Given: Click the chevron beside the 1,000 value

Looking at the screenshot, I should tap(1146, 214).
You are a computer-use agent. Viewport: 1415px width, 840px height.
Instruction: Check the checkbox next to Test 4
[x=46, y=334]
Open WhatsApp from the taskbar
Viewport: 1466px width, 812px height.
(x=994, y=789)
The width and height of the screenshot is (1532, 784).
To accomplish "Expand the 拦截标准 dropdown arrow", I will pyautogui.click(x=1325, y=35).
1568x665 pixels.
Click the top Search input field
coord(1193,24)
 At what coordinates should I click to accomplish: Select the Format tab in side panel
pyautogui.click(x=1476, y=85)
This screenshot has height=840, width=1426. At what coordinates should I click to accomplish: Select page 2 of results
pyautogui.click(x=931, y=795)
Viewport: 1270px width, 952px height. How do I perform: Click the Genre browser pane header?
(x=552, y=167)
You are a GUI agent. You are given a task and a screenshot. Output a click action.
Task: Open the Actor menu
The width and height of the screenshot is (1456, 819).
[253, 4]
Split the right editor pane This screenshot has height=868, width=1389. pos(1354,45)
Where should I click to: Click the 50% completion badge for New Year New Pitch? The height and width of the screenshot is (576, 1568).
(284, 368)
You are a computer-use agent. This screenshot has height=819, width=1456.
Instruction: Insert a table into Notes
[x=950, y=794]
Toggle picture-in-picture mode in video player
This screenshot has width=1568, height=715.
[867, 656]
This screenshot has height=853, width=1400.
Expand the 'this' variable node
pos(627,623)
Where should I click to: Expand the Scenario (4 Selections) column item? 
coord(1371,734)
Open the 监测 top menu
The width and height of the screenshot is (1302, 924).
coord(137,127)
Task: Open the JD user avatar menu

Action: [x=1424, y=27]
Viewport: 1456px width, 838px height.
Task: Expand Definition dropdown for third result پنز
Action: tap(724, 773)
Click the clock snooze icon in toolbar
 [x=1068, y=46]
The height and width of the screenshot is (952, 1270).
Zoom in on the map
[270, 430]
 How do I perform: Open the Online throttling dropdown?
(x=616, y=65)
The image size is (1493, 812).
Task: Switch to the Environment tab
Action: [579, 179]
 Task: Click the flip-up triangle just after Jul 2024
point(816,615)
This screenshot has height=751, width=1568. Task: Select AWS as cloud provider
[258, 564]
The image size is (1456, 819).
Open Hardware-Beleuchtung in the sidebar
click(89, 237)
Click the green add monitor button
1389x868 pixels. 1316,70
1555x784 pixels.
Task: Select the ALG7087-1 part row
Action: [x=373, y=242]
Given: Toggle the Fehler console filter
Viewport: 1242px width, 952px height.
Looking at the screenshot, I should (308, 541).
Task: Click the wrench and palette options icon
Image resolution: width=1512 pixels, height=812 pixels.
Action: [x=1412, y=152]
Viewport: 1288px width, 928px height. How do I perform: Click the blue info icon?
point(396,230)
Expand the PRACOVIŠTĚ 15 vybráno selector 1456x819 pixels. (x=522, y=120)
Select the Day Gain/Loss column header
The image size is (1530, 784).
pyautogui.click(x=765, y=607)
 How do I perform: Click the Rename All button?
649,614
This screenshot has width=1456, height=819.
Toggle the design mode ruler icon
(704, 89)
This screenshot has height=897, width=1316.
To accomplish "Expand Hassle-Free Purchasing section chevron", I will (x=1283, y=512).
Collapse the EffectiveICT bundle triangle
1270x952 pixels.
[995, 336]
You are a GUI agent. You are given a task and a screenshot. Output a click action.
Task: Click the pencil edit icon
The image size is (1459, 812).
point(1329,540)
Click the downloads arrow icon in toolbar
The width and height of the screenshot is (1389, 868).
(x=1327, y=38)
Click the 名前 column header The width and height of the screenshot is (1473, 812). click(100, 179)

==========

Give the complete listing again, exactly as it appears above.

Given: Click the chevron beside the 1,000 value

Looking at the screenshot, I should tap(1146, 214).
You are a computer-use agent. Viewport: 1415px width, 840px height.
Instruction: Check the checkbox next to Test 4
[x=46, y=334]
Open WhatsApp from the taskbar
Viewport: 1466px width, 812px height.
(x=994, y=789)
The width and height of the screenshot is (1532, 784).
To accomplish "Expand the 拦截标准 dropdown arrow", I will pyautogui.click(x=1325, y=35).
1568x665 pixels.
Click the top Search input field
coord(1193,24)
 At what coordinates should I click to accomplish: Select the Format tab in side panel
pyautogui.click(x=1476, y=85)
This screenshot has height=840, width=1426. At what coordinates should I click to accomplish: Select page 2 of results
pyautogui.click(x=931, y=795)
Viewport: 1270px width, 952px height. How do I perform: Click the Genre browser pane header?
(x=552, y=167)
You are a GUI agent. You are given a task and a screenshot. Output a click action.
Task: Open the Actor menu
The width and height of the screenshot is (1456, 819).
[253, 4]
Split the right editor pane This screenshot has height=868, width=1389. pos(1354,45)
Where should I click to: Click the 50% completion badge for New Year New Pitch? The height and width of the screenshot is (576, 1568).
(284, 368)
You are a computer-use agent. This screenshot has height=819, width=1456.
Instruction: Insert a table into Notes
[x=950, y=794]
Toggle picture-in-picture mode in video player
This screenshot has width=1568, height=715.
[867, 656]
This screenshot has height=853, width=1400.
Expand the 'this' variable node
pos(627,623)
Where should I click to: Expand the Scenario (4 Selections) column item? 
coord(1371,734)
Open the 监测 top menu
The width and height of the screenshot is (1302, 924).
coord(137,127)
Task: Open the JD user avatar menu

Action: [x=1424, y=27]
Viewport: 1456px width, 838px height.
Task: Expand Definition dropdown for third result پنز
Action: tap(724, 773)
Click the clock snooze icon in toolbar
 [x=1068, y=46]
The height and width of the screenshot is (952, 1270).
Zoom in on the map
[270, 430]
 How do I perform: Open the Online throttling dropdown?
(x=616, y=65)
The image size is (1493, 812).
Task: Switch to the Environment tab
Action: [579, 179]
 Task: Click the flip-up triangle just after Jul 2024
point(816,615)
This screenshot has height=751, width=1568. Task: Select AWS as cloud provider
[258, 564]
The image size is (1456, 819).
Open Hardware-Beleuchtung in the sidebar
click(89, 237)
Click the green add monitor button
1389x868 pixels. 1316,70
1555x784 pixels.
Task: Select the ALG7087-1 part row
Action: [x=373, y=242]
Given: Toggle the Fehler console filter
Viewport: 1242px width, 952px height.
Looking at the screenshot, I should (308, 541).
Task: Click the wrench and palette options icon
Image resolution: width=1512 pixels, height=812 pixels.
Action: [x=1412, y=152]
Viewport: 1288px width, 928px height. How do I perform: Click the blue info icon?
point(396,230)
Expand the PRACOVIŠTĚ 15 vybráno selector 1456x819 pixels. (x=522, y=120)
Select the Day Gain/Loss column header
The image size is (1530, 784).
pyautogui.click(x=765, y=607)
 How do I perform: Click the Rename All button?
649,614
This screenshot has width=1456, height=819.
Toggle the design mode ruler icon
(704, 89)
This screenshot has height=897, width=1316.
To accomplish "Expand Hassle-Free Purchasing section chevron", I will (x=1283, y=512).
Collapse the EffectiveICT bundle triangle
1270x952 pixels.
[995, 336]
You are a GUI agent. You are given a task and a screenshot. Output a click action.
Task: Click the pencil edit icon
The image size is (1459, 812).
point(1329,540)
Click the downloads arrow icon in toolbar
The width and height of the screenshot is (1389, 868).
(x=1327, y=38)
Click the 名前 column header The width and height of the screenshot is (1473, 812). click(100, 179)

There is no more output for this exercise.